TITLE: Surgical Wounds
The hour of my dinner is dependent on the timing of someone’s death. This thought, nebulous at first, explodes with abrupt clarity, right there in the foyer of the House of Hunan. It’s like when you stare at one of those pictures, and a bunch of blurred dots suddenly become a shape that you can’t believe you didn’t see right away. And once you see it, it can’t be unseen. When she dies, we can eat. I start to fidget, clutching the warm take-out bag close as the machine spits out my credit card receipt.

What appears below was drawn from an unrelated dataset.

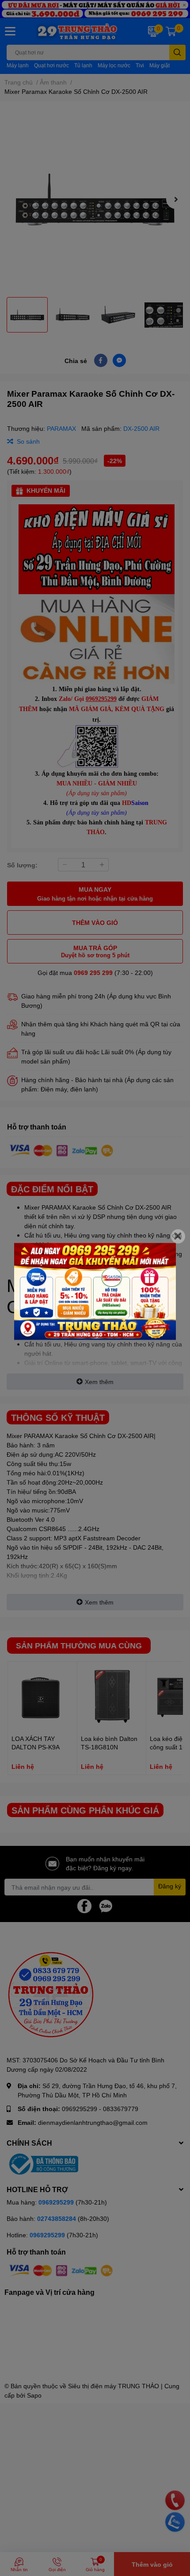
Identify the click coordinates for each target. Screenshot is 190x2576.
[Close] (178, 1236)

I’m certain the other patrons are eyeing me suspiciously. It seems the young cashier, her mouth pinched in a frown, knows my secret: if the woman on the 5th floor at the county hospital dies in the next five minutes, I can eat as soon as I get there. If she hangs on, clinging to her shredded and painful life a little longer, then I will have to wait. I try to pretend I am okay either way, but my stomach growls it’s own urgent opinion. I’m hungry, and I’m a horrible person, because essentially, I want to rush her inevitable demise.
The proper etiquette for this situation eludes me. Maybe we shouldn’t be eating at all? The woman is about to die. That part is certain. Her family will be called, and their lives altered forever. It seems so twisted that the only thing that will change for me is food: hot or cold.